— START OF THE INPUT —

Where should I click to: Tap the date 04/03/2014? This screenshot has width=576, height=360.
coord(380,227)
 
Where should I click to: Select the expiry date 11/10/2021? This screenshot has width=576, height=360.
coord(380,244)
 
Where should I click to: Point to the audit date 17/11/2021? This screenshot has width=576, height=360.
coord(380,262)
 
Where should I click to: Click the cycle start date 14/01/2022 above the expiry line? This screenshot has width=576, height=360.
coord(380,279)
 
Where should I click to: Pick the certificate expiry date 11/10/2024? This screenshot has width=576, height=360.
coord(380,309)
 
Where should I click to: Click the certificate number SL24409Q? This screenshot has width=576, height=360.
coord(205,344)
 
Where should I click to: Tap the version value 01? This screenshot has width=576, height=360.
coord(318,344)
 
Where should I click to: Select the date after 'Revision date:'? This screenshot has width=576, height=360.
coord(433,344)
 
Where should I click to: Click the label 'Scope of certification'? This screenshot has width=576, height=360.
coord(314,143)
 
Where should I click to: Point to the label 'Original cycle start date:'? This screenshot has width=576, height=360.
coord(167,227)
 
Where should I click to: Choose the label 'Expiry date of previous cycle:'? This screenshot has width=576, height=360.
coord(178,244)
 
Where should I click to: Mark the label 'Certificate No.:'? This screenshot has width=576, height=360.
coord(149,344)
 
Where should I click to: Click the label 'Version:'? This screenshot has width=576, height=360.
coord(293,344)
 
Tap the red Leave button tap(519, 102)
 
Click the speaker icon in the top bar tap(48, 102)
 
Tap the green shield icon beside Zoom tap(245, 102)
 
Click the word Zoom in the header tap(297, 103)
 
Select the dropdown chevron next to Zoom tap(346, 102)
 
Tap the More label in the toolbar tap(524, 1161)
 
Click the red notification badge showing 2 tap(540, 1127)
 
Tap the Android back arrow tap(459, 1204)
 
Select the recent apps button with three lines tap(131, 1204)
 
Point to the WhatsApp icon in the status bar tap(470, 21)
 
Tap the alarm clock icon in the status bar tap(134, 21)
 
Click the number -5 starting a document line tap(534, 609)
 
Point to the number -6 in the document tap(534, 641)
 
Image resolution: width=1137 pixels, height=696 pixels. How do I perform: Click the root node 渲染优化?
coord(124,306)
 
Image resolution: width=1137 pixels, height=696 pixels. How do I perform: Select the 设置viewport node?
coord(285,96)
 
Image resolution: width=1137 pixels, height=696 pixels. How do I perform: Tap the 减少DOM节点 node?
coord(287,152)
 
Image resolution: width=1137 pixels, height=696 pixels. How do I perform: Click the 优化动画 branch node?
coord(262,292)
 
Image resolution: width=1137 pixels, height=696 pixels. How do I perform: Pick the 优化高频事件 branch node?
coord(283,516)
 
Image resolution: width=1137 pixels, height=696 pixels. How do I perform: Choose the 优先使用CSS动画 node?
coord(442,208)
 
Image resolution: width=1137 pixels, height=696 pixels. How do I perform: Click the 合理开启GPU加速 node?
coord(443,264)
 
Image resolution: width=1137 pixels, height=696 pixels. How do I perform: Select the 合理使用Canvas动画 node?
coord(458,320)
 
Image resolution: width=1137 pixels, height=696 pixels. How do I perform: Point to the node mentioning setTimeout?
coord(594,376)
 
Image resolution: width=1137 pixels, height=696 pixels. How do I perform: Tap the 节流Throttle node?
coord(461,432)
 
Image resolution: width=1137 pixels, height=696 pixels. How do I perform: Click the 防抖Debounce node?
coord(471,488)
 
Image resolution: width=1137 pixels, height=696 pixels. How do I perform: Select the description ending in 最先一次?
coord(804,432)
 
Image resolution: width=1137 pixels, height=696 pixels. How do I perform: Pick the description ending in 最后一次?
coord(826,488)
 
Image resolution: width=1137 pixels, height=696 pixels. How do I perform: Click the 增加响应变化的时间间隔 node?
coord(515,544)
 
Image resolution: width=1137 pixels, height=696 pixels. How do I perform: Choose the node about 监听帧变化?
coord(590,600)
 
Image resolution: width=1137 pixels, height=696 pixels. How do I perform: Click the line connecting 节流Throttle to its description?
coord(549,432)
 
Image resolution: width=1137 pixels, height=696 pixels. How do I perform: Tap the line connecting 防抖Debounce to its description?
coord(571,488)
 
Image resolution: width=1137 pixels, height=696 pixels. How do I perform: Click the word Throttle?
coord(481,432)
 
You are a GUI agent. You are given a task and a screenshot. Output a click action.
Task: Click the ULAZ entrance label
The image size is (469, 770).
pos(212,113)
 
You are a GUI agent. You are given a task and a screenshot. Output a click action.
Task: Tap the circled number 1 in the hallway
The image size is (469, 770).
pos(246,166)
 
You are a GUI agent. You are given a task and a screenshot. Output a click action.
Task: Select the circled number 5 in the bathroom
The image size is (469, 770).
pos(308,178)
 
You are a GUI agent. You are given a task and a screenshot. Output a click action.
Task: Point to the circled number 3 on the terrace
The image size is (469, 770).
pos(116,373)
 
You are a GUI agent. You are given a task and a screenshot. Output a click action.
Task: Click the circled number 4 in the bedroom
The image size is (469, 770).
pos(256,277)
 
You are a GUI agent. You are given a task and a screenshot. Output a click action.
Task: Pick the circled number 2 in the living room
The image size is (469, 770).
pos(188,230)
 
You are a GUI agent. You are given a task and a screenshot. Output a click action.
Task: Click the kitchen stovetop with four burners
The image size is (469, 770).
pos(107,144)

— END OF THE INPUT —

--- WRITTEN REQUEST ---
Rewrite the material between the lines containing "Where should I click to: Point to the label" and "Select the dropdown", inclusive, as a Markdown table with the columns Row and Entry, numbering each row and omitting blank lines.

--- EXPECTED OUTPUT ---
| Row | Entry |
|---|---|
| 1 | Where should I click to: Point to the label 'Original cycle start date:'? This screenshot has width=576, height=360. |
| 2 | coord(167,227) |
| 3 | Where should I click to: Choose the label 'Expiry date of previous cycle:'? This screenshot has width=576, height=360. |
| 4 | coord(178,244) |
| 5 | Where should I click to: Mark the label 'Certificate No.:'? This screenshot has width=576, height=360. |
| 6 | coord(149,344) |
| 7 | Where should I click to: Click the label 'Version:'? This screenshot has width=576, height=360. |
| 8 | coord(293,344) |
| 9 | Tap the red Leave button tap(519, 102) |
| 10 | Click the speaker icon in the top bar tap(48, 102) |
| 11 | Tap the green shield icon beside Zoom tap(245, 102) |
| 12 | Click the word Zoom in the header tap(297, 103) |
| 13 | Select the dropdown chevron next to Zoom tap(346, 102) |